Image Loading in Jetpack Compose with Coil: A Practical Guide
Loading images efficiently is one of the most critical aspects of modern Android development. In this comprehensive guide, we'll explore how to use Coil, the modern Kotlin-first image loading library, with Jetpack Compose to create smooth, performant image experiences.
What is Coil?
Coil stands for "Coroutine Image Loader." It's a lightweight, fast, and modern image loading library built specifically for Kotlin. Unlike older solutions, Coil is designed from the ground up to work seamlessly with Compose and Kotlin coroutines, making it the natural choice for modern Android apps.
Key advantages of Coil:
- Kotlin-native: Built with coroutines and suspend functions
- Compose-native: Perfect integration with Jetpack Compose
- Lightweight: Smaller library size compared to alternatives
- Fast: Optimized for performance with built-in caching
- Extensible: Pluggable interceptors and transformers
Getting Started with AsyncImage
The simplest way to load an image in Compose is using AsyncImage:
import coil.compose.AsyncImage
@Composable
fun SimpleImageLoader() {
AsyncImage(
model = "https://example.com/image.jpg",
contentDescription = "A sample image",
modifier = Modifier.size(200.dp),
contentScale = ContentScale.Crop
)
}
This single composable handles the entire image loading pipeline: fetching, caching, decoding, and displaying. No callback hell, no lifecycle management—just clean, declarative code.

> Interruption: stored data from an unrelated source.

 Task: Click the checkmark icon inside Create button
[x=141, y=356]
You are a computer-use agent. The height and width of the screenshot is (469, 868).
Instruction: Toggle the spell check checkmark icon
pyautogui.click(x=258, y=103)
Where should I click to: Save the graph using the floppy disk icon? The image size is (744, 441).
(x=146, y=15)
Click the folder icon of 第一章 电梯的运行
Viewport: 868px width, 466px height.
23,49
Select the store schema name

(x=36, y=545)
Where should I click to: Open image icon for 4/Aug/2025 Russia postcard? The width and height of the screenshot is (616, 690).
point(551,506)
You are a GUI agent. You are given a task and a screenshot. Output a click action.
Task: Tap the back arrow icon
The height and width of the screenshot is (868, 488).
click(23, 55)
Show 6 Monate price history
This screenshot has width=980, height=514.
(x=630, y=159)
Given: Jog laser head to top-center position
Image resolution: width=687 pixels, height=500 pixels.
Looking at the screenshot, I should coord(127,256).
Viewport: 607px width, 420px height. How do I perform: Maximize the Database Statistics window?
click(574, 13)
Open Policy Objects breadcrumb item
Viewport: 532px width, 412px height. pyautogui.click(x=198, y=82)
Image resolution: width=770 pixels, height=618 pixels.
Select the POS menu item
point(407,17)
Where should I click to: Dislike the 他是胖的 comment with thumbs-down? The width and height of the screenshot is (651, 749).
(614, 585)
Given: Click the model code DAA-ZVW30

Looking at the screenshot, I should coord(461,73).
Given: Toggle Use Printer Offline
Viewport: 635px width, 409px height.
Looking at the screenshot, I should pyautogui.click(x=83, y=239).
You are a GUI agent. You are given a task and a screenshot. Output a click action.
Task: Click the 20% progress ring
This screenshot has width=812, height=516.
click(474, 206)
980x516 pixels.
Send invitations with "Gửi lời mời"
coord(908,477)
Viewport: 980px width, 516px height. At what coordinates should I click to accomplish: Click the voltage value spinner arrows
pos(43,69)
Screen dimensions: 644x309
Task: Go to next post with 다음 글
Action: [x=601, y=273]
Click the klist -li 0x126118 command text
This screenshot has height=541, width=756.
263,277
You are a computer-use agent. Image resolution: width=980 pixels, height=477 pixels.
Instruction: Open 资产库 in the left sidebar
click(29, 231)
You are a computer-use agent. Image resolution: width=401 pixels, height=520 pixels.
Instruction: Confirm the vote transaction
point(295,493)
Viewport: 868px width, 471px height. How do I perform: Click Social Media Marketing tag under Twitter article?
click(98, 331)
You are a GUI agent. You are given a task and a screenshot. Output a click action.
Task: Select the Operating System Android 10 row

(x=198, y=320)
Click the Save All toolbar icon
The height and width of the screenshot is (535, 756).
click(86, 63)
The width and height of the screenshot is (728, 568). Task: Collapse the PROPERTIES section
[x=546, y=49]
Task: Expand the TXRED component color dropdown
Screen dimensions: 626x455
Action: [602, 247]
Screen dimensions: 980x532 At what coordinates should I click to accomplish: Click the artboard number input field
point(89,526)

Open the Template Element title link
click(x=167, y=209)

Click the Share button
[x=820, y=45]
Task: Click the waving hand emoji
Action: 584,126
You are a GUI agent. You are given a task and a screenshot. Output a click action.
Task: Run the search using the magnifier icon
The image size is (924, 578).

Handling Loading, Success, and Error States
Real-world apps need to handle loading states, errors, and provide visual feedback. Coil makes this straightforward:
import coil.compose.AsyncImage
@Composable
fun RobustImageLoader() {
AsyncImage(
model = "https://example.com/image.jpg",
contentDescription = "User avatar",
modifier = Modifier
.size(100.dp)
.clip(CircleShape),
contentScale = ContentScale.Crop,
contentAlignment = Alignment.Center,
error = painterResource(id = R.drawable.ic_error),
placeholder = painterResource(id = R.drawable.ic_placeholder)
)
}
By providing placeholder and error drawables, users see meaningful visual feedback:
- Placeholder: Shown while the image is loading
- Error: Displayed if the request fails
This creates a polished, professional appearance without extra complexity.
Circular Crop Pattern
One of the most common UI patterns is circular images (avatars, profile pictures). Coil combined with Compose Modifier makes this trivial:
import coil.compose.AsyncImage
import androidx.compose.foundation.shape.CircleShape
@Composable
fun CircularAvatar(imageUrl: String, size: Dp = 48.dp) {
AsyncImage(
model = imageUrl,
contentDescription = "User avatar",
modifier = Modifier
.size(size)
.clip(CircleShape)
.border(2.dp, Color.Gray, CircleShape),
contentScale = ContentScale.Crop
)
}
Breaking this down:
-
clip(CircleShape): Clips the image to a perfect circle -
border(): Optional—adds a border ring -
ContentScale.Crop: Ensures the image fills the circle completely
Perfect for user profiles, comment threads, and social features.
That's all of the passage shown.